Exercise directions: Please find every line in the entries below that contains the word "page" and copy those lines out.

--- Begin ---

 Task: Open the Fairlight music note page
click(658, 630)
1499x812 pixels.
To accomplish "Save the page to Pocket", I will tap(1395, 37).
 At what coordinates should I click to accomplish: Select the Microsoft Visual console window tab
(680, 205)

--- End ---

Expected output:
 Task: Open the Fairlight music note page
To accomplish "Save the page to Pocket", I will tap(1395, 37).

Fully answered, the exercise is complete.